§ Given task
Reproduce the items word for word, from the line containing "The height and width of the screenshot is (206, 219)." through the end of the items, both ends included. Leave the pictures out.

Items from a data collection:
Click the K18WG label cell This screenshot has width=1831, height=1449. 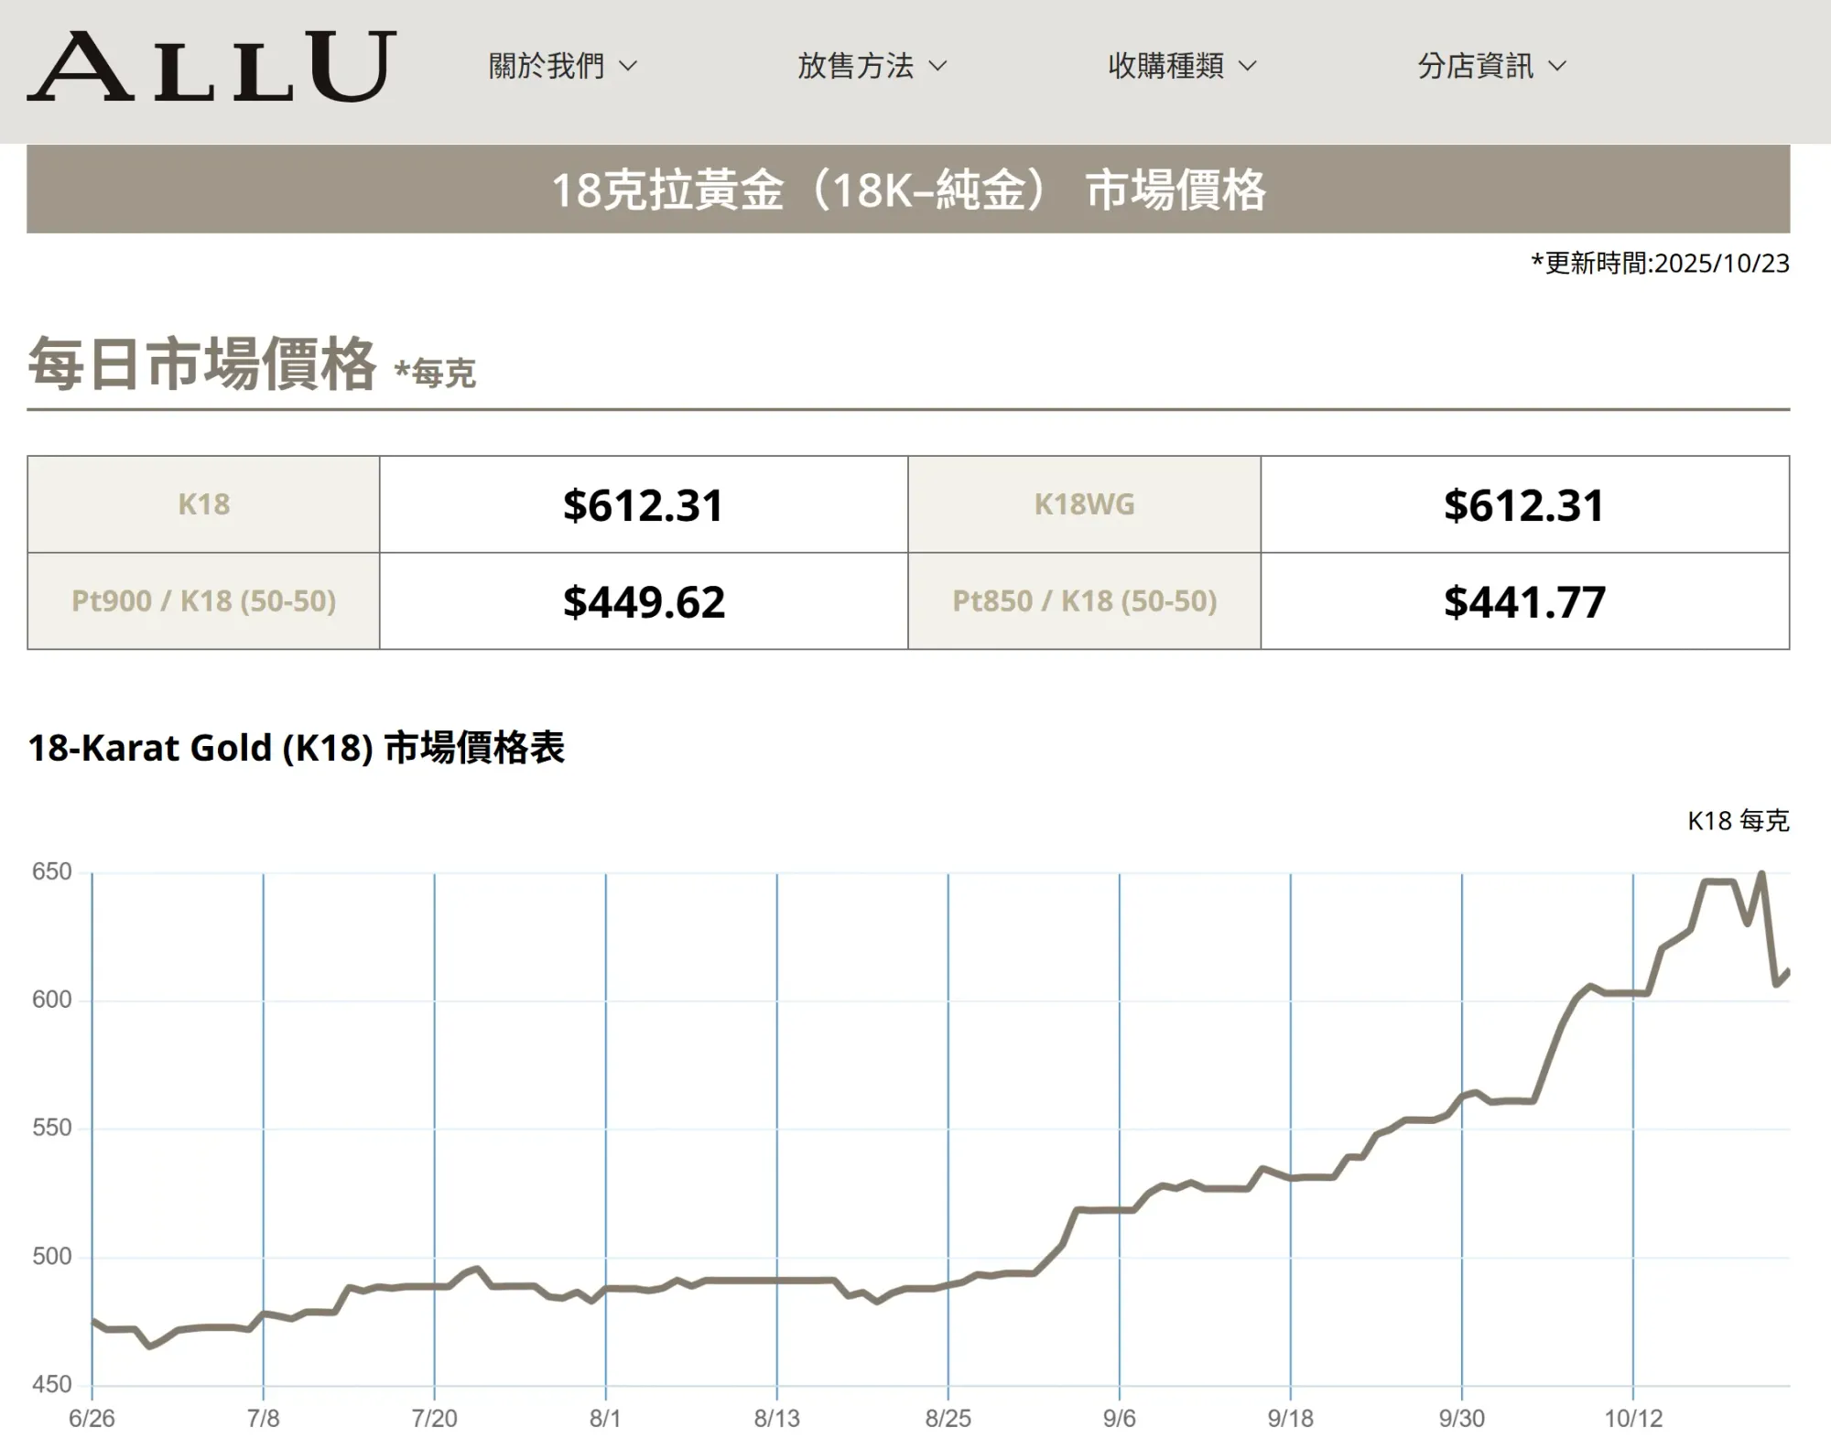click(1084, 504)
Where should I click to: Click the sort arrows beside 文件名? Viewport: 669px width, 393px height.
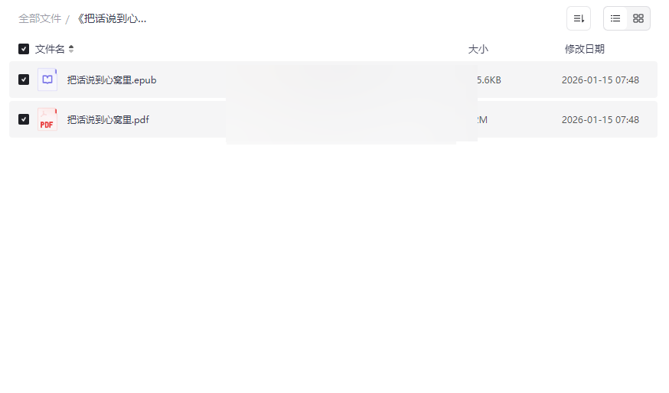pyautogui.click(x=71, y=49)
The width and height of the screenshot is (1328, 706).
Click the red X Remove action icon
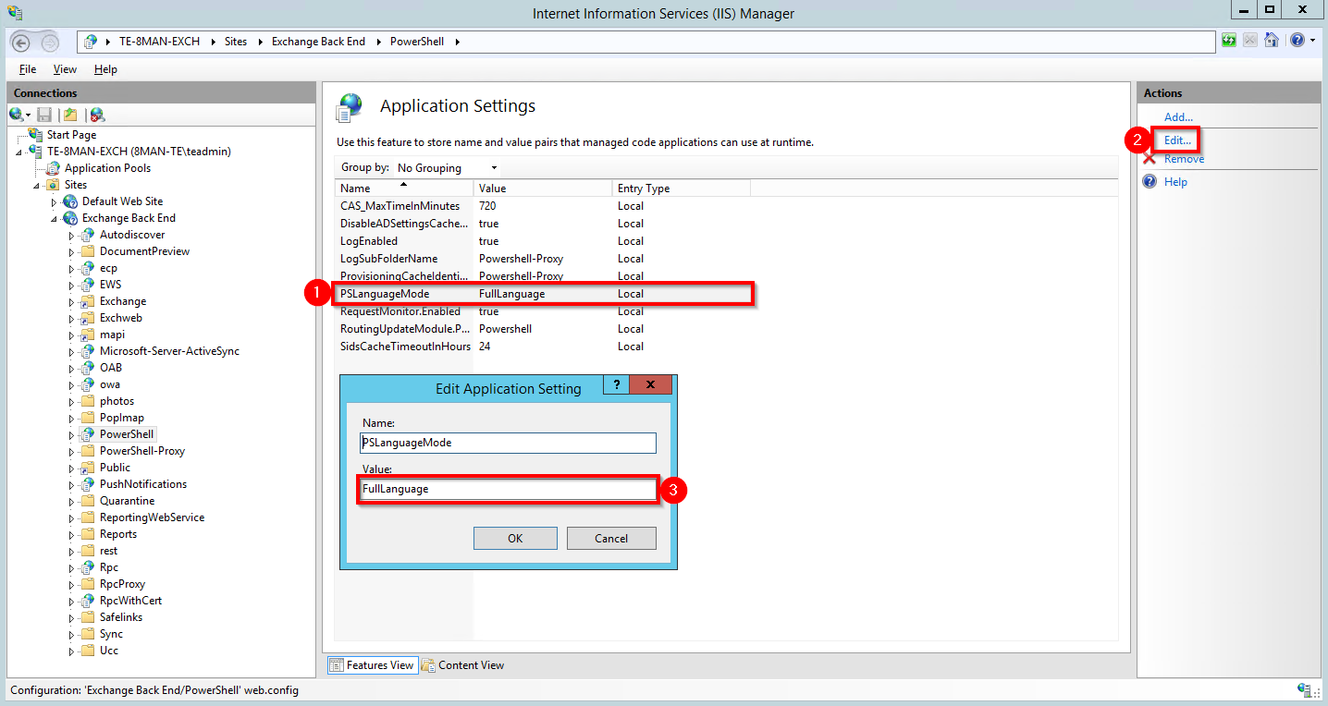(1150, 159)
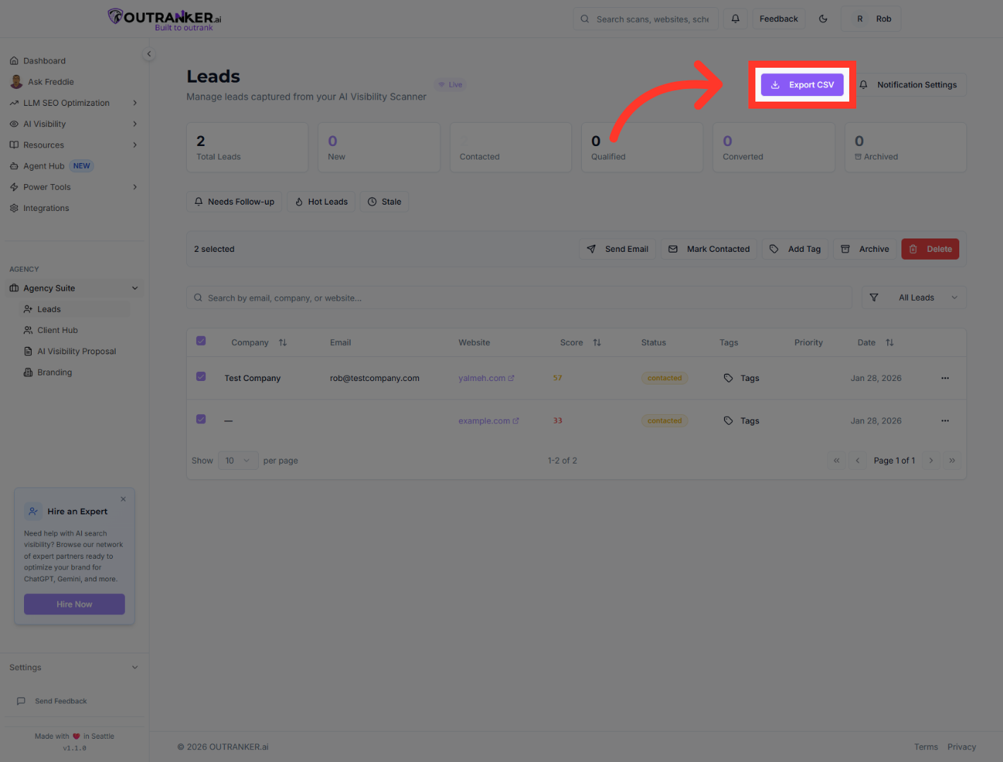This screenshot has height=762, width=1003.
Task: Expand the Settings section at the bottom
Action: point(74,667)
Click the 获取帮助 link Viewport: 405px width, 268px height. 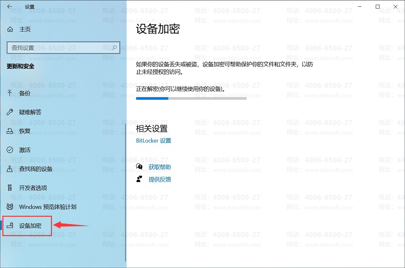coord(159,167)
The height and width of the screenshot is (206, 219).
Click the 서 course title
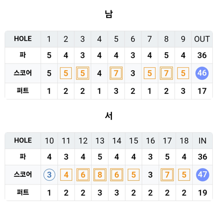click(109, 116)
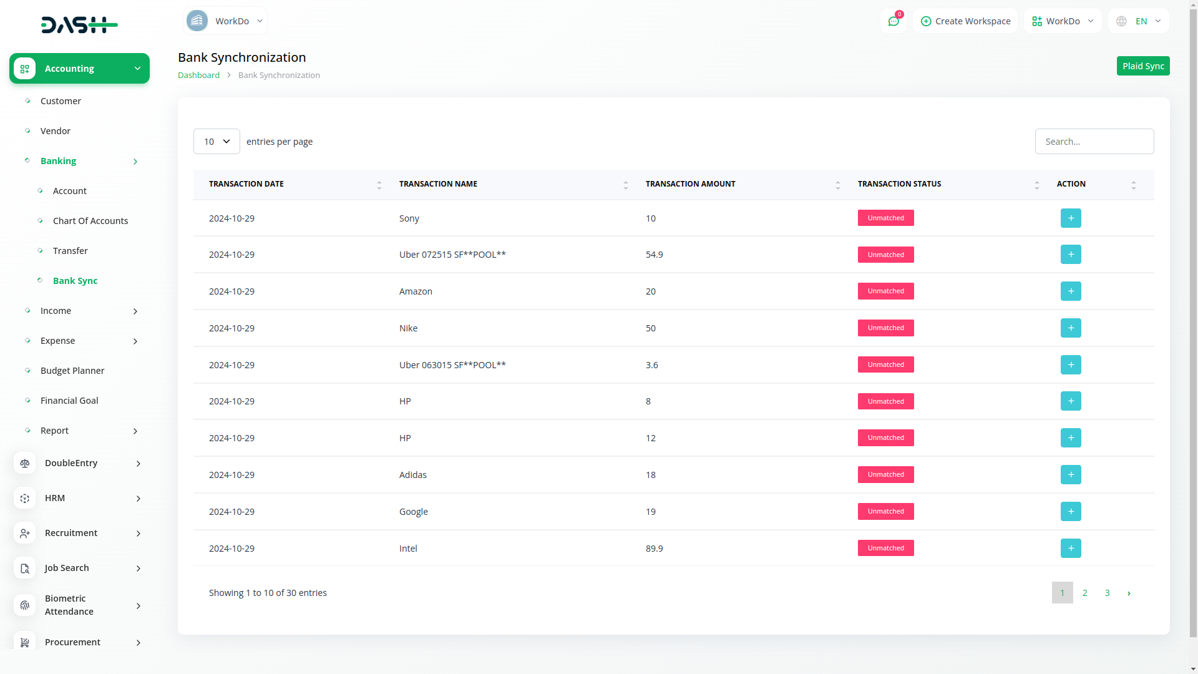Viewport: 1198px width, 674px height.
Task: Click the Recruitment user-plus icon
Action: click(25, 533)
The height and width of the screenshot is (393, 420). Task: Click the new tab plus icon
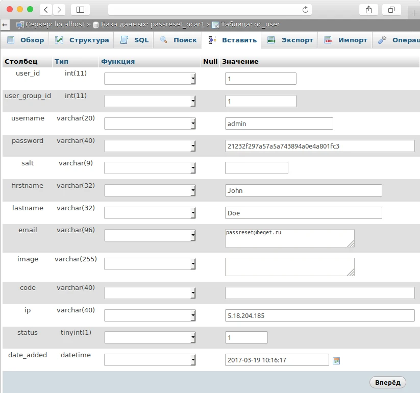pos(414,12)
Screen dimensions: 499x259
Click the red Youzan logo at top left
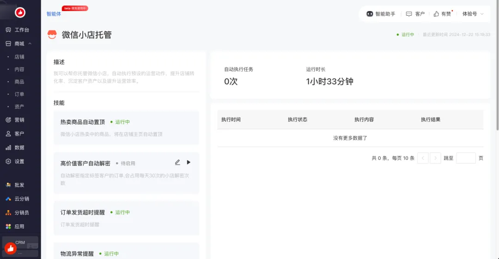(x=20, y=12)
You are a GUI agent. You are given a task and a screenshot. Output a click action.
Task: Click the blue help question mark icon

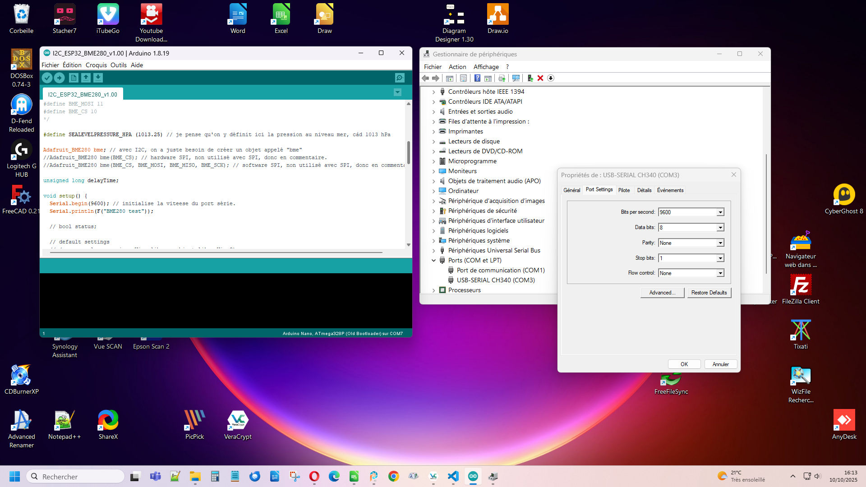pos(477,78)
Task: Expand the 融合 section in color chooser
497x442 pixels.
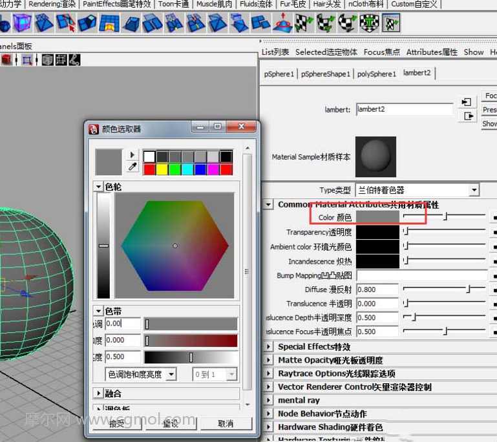Action: (x=98, y=393)
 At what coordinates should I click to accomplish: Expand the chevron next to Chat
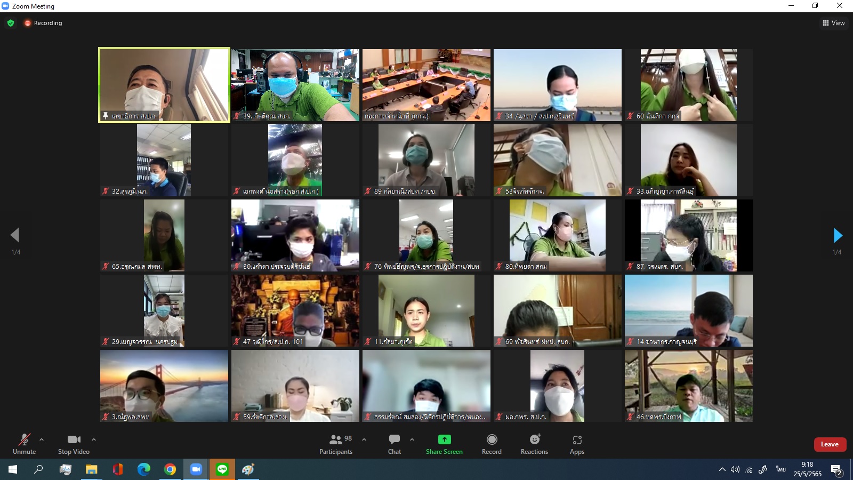(x=412, y=439)
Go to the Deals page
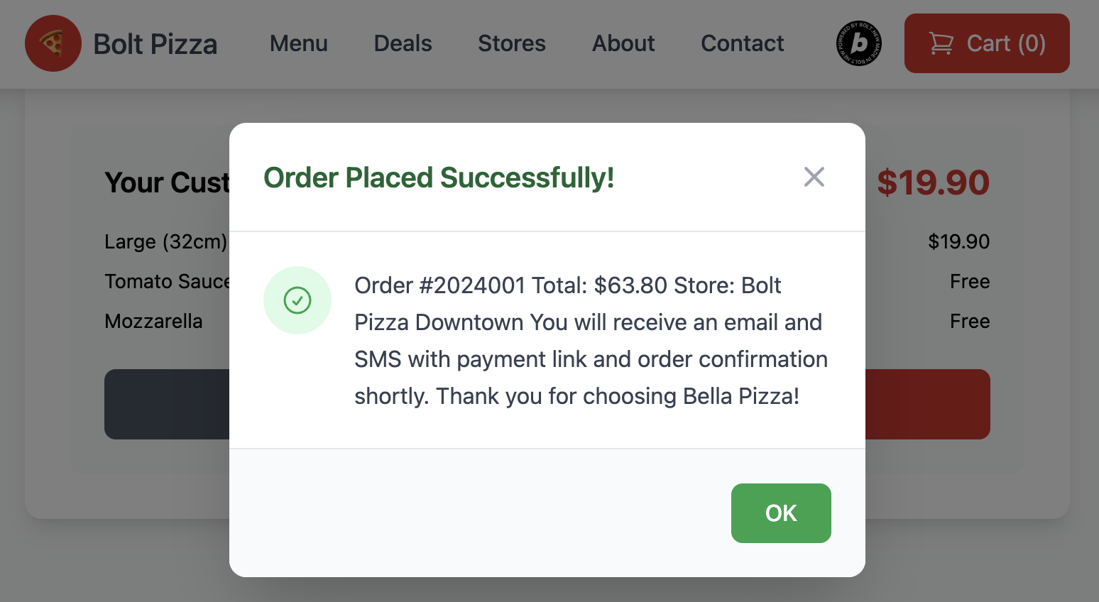Image resolution: width=1099 pixels, height=602 pixels. [403, 43]
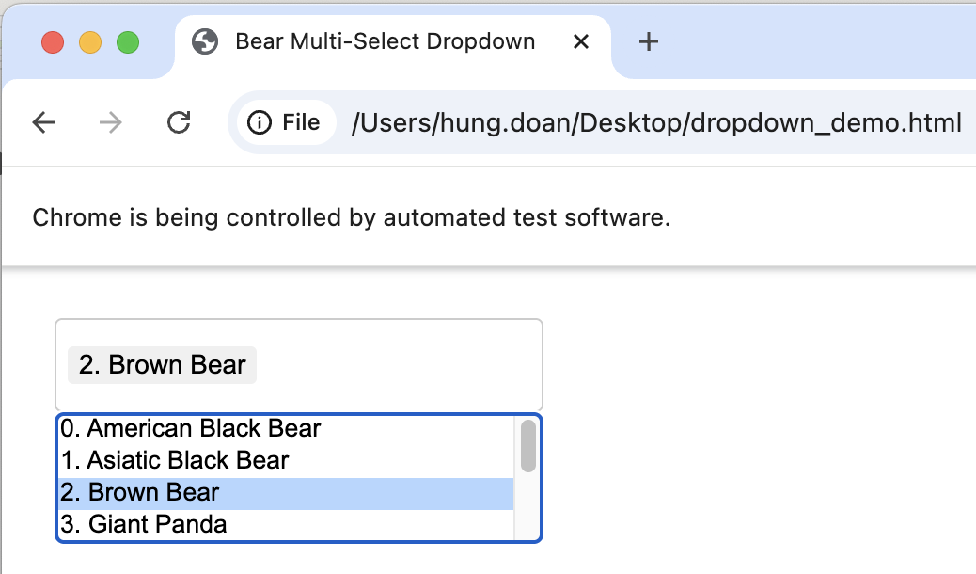The width and height of the screenshot is (976, 574).
Task: Select option 0. American Black Bear
Action: [191, 429]
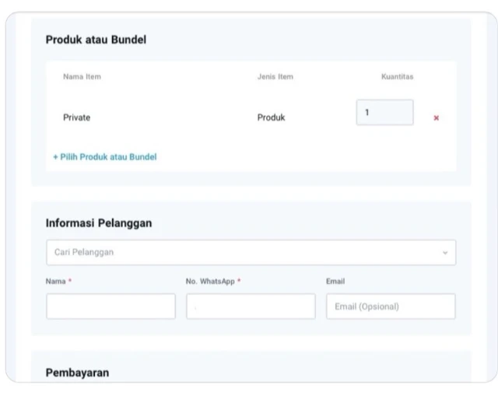The image size is (498, 396).
Task: Click the chevron arrow in Cari Pelanggan
Action: (445, 253)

§ Correct response
The height and width of the screenshot is (206, 219).
Click the 서 course title
click(109, 116)
Viewport: 1198px width, 674px height.
Task: Click the Recruitment user-plus icon
Action: click(25, 533)
The height and width of the screenshot is (393, 420). Task: Click the new tab plus icon
pos(414,12)
Screen dimensions: 499x259
Click the red Youzan logo at top left
(x=20, y=12)
You are a GUI agent. You are given a task and a screenshot. Output a click action.
Task: Click the blue help question mark icon

pos(477,78)
Task: Expand the 融合 section in color chooser
497x442 pixels.
Action: (x=98, y=393)
 At what coordinates should I click to accomplish: Expand the chevron next to Chat
(x=412, y=439)
Go to the Deals page
Image resolution: width=1099 pixels, height=602 pixels. [403, 43]
The width and height of the screenshot is (976, 574).
Task: Select option 0. American Black Bear
Action: [191, 429]
The image size is (498, 396).
Task: Click the chevron arrow in Cari Pelanggan
Action: (445, 253)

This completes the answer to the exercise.